▶ [Provided passage]:
[Begin]

- Olander in March 2013

Background information
- Also known as: Dhillon
- Born: Jeremy Bertil Ölander 15 October 1987 (age 38)
- Origin: Fairfax, Virginia, U.S.
- Genres: House, techno, progressive house, tech house
- Occupations: Musician, producer, disc jockey
- Years active: 2009–present
- Labels: Vivrant, Diynamic, Last Night On Earth, Bedrock, Anjunadeep, Get Physical, Pryda Recordings, Pryda Friends, Drumcode
- Website: www.jeremyolander.com

= Jeremy Olander =

Jeremy Olander (born 15 October 1987) is a Swedish DJ and producer based in Stockholm, Sweden. He was born in Fairfax, Virginia, United States and relocated to Stockholm at an early age. His style of electronic dance music has been described as a cross between an authentic brand of progressive house and melodic house music and techno.

==Career==
In 2011 Olander became the first artist to sign an agreement for multiple releases on Pryda Friends, a label founded by one of his main musical inspirations; Swedish DJ and producer Eric Prydz. To date, Olander has had 6 releases on Pryda Friends that have come to be some of the label's biggest sellers. His most successful outing on Pryda Friends was "Let Me Feel", a single released in 2013 that peaked at number 10 on the overall Beatport Top 100 chart.

In 2014 Olander became the first artist to sign an agreement for multiple releases on Pryda Recordings. His inaugural EP on the label became the first from an artist other than Eric Prydz. The EP, consisting of lead track "Jackie" together with "Lauderdale" and "DLIGTY", went to number 1 on the overall Beatport Top 100 releases chart and ousted Aphex Twin from the top spot. It stayed at number 1 for 10 days.

He has produced a number of remixes for other artists both in and outside of the electronic dance music space, including Tove Lo, Sailor & I, Dosem, Mendoza, Digitalism, Golden Girls, The Good Guys, Glenn Morrison, 16 Bit Lolitas, Adrian Lux and Henry Saiz.

Olander employs an alias called Dhillon for a certain style of his music. It is described as darker and deeper underground Techno. His most successful releases as Dhillon have been put out on Drumcode Records founded by Swedish DJ and producer Adam Beyer. In 2014 Olander played his first show as Dhillon at Sound Nightclub in Los Angeles, California.

In 2014, Olander performed at the EPIC 3.0 show at Madison Square Garden put on by Eric Prydz. The show incorporated a 20m, 4K hologram and 32 lasers.

On November 30, 2015, Olander, along with his manager Alexander Drewniak, launched his own label, Vivrant. The first release featured the long desired Taiga and Roots, as well as Pinkerton from Olander Essential Mix with Prydz and the previously unheard Falls.

In late October 2016, he brought back the Vivrant party to his hometown with a lineup containing acts such as Henry Saiz, Finnebassen and Sweden native Charlie Don’t Surf. The sold out show was held at Nobelberget, a 1200 cap venue just outside Stockholm.

[End]

▶ [Material provided]:
[Begin]

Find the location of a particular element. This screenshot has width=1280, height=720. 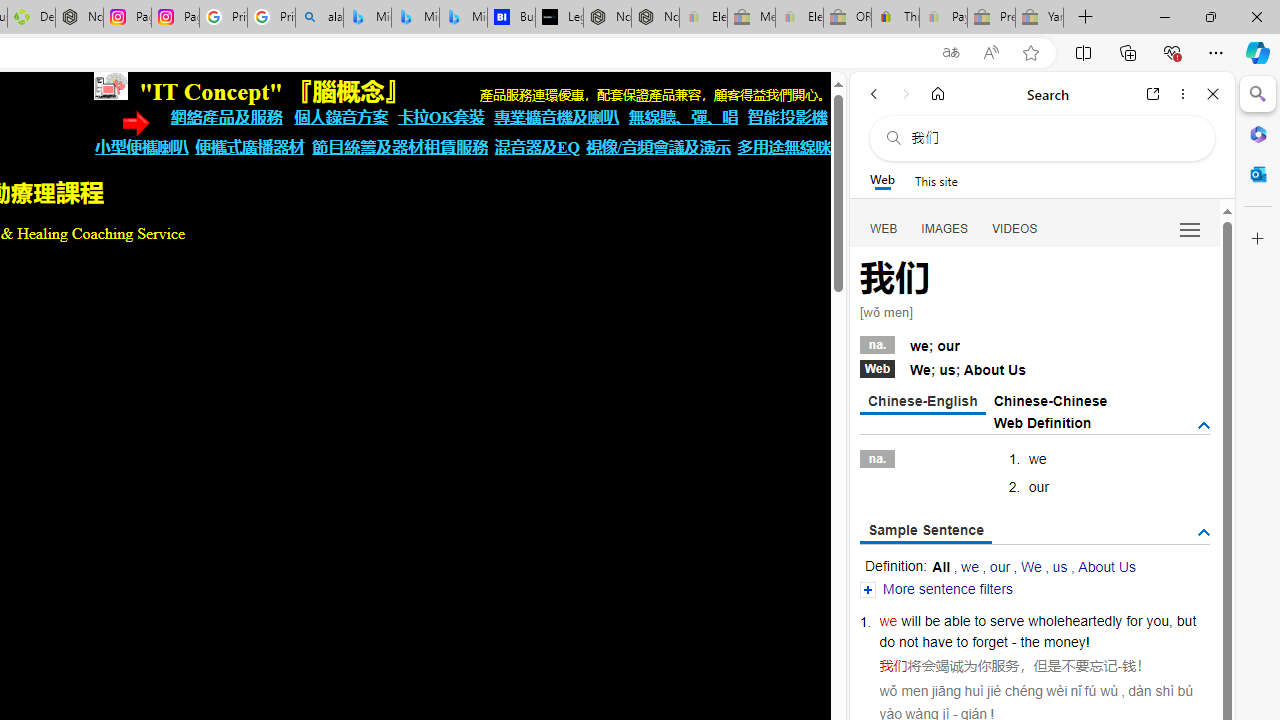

[End]

▶ [Work to do]:
**1)** In the Jeremy Olander biography, what was the lead track on his first EP for Pryda Recordings?
**2)** Continue the Jeremy Olander biography, picking up right after its final sentence about the Nobelberget show.

▶ [The answers]:
**1)** "Jackie"

**2)**
Jeremy was nominated for Beatport Progressive House Artist of the Year in 2016.

In May 2017, Olander hit a milestone in his career by releasing on John Digweed's well known imprint Bedrock Records. "Last Dance" produced together with Cristoph was Olander's first ever collab project, and stayed as number 1 for 10 days on the Beatport Progressive House chart and peaked at 29 on the overall chart. ”It’s definitely a dream come true”, Olander said about releasing on the label.

Olander gave back to his supporters with a free event called ”Vivrant Open” in June 2017, where he played for eight hours, making it his longest set to date. The event was an open air at Amfiteatern in Långholmen and over 2000 people attended the event.

Adding to his list of breakthroughs in 2017, Jeremy also got the chance to do his first residency at Sound Nightclub in Los Angeles. Previous Sound residents include Guy Gerber, Pete Tong and Marco Carola.

Olander had his first label showcase at the yearly Amsterdam Dance Event in October 2017. Olander brought names like Marino Canal, Guy Mantzur, Khen, Tim Engelhardt and Ejeca with him, making the show one of the highlights of the year for the swede.

In late 2017 Olander debuted on Anjunadeep with his "Crossed" EP, which was released on December 8. Continuing his impressive run on Beatport, the EP peaked at number 2 on the overall release chart and earned the number 1 spot on the progressive house release chart.

At the time of this writing, Olander has released 6 original releases on his imprint Vivrant under various production aliases. Four releases made it to number 1 on the Beatport Progressive House Top 100 releases chart. Olander has also put out two back to back EPs under his moniker Dhillon on Vivrant. They also made it to number 1 on the Beatport Top 100 Techno releases chart.

Olander is signed to American music publisher Warner/Chappell Music.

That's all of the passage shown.